How to survive the Facebook apocalypse – eight tips to keep your Facebook page alive

Worried Facebook’s recent announcement means the end of your business Facebook page? Find out why all is not lost, and read eight tips to keep your Facebook page alive.

Last Thursday Mark Zuckerberg made an announcement that was described by Social Media Examiner founder Michael Stelzner as “Facebook apocalypse”.

Mark’s announcement (you can read it in full here) stated that, following feedback from users, Facebook was going to move away from showing ‘public content’ (posts from businesses and pages) and go back to the roots of Facebook: to help people connect with each other.

Why is Facebook’s announcement so shocking?

This announcement appears to have triggered a mass panic among businesses. And it’s easy to see why. Over the years, we have all become used to using Facebook as a free marketing tool. We have been able to share our blogs, promote our products and broadcast our news without cost via our Facebook pages. And these posts have appeared in the feeds of the people who had liked it.

The problem is that so many businesses are now doing this, and over the years we’ve liked so many pages, that our Facebook feeds have been less about what our friends have got up to recently. And more of a dizzying feed of business news, promotions and blogs.

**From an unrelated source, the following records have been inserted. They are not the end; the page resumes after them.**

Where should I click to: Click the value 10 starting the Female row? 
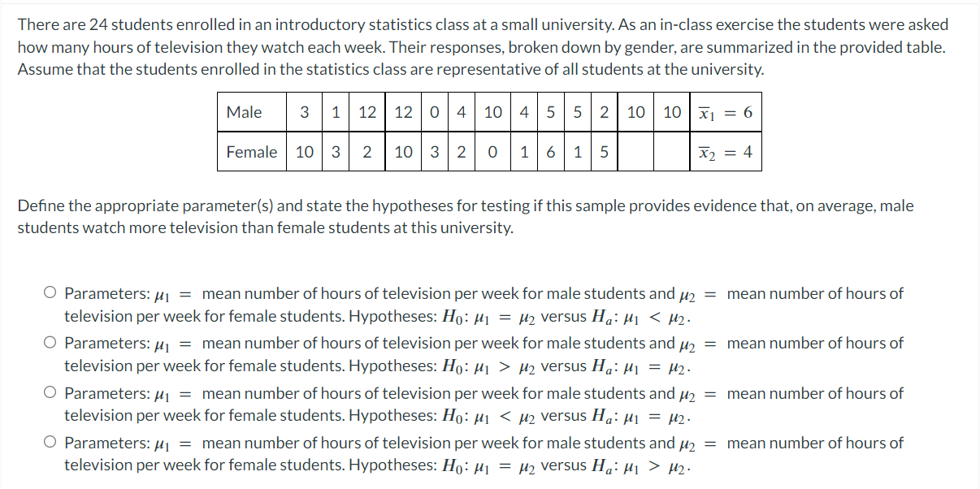[303, 152]
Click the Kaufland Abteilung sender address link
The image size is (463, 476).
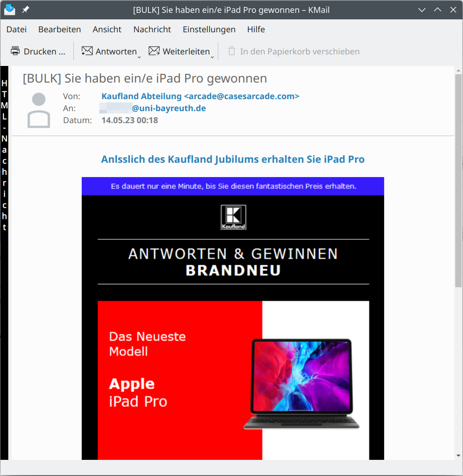point(200,96)
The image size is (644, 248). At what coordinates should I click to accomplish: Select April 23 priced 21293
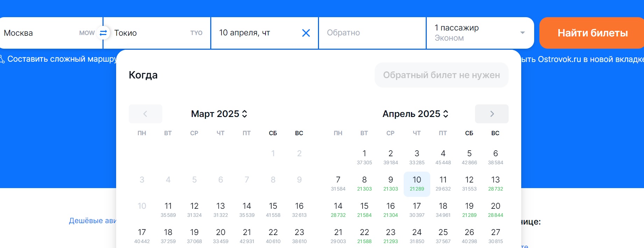(x=391, y=236)
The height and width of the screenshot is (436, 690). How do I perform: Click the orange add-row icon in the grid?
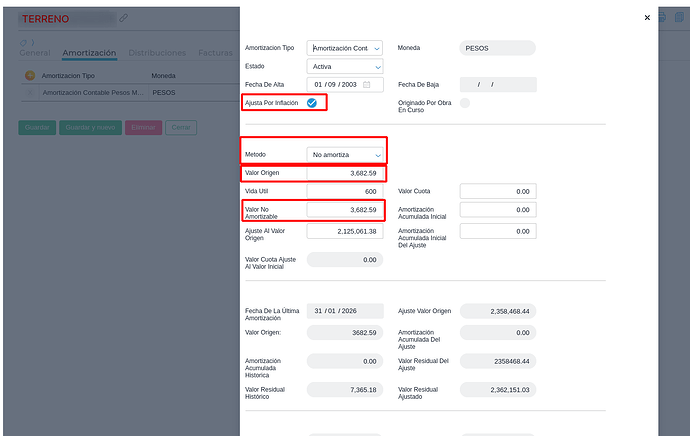[30, 75]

According to Facebook’s feedback, we don’t like this. And if we’re no longer enjoy using Facebook, or it no longer serves its core purpose, we’ll start switching off. So, in an attempt to keep its users happy, Facebook is changing the way it shows content to us.

From now on they’ll be more strict/choosy about what appears in our newsfeed. Which is good news to us as users, but potentially cataclysmic as businesses.

Eight tips to keep your Facebook page alive

However, the Facebook world as we know it isn’t completely coming to an end. There is plenty you can do to protect your business and come through this change as unscathed as possible.

To help you take positive steps forward, here are eight tips to keep your Facebook page alive.

1) Don’t panic

Our first piece of advice to you is not to panic! Over the past five years we’ve seen (and survived) many ‘apocalyptic’ changes in social media and Google search.

As a general rule, the companies that are using best marketing practice and genuinely delivering value come through unscathed. Those who try to do the very minimum for maximum free returns, or who try to outwit the system, are the ones who find themselves penalised.

And even those who are caught out can usually find a way to get back on track. So don’t panic just yet. Instead, make sure you’re following good marketing (and Facebook) practice. Which leads us to…

2) Go back to marketing basics

Basic marketing principles have always worked – whether it’s for a traditional print leaflet or a cutting edge social media campaign. And those businesses who practice good, solid marketing basics will find these latest changes less difficult to navigate.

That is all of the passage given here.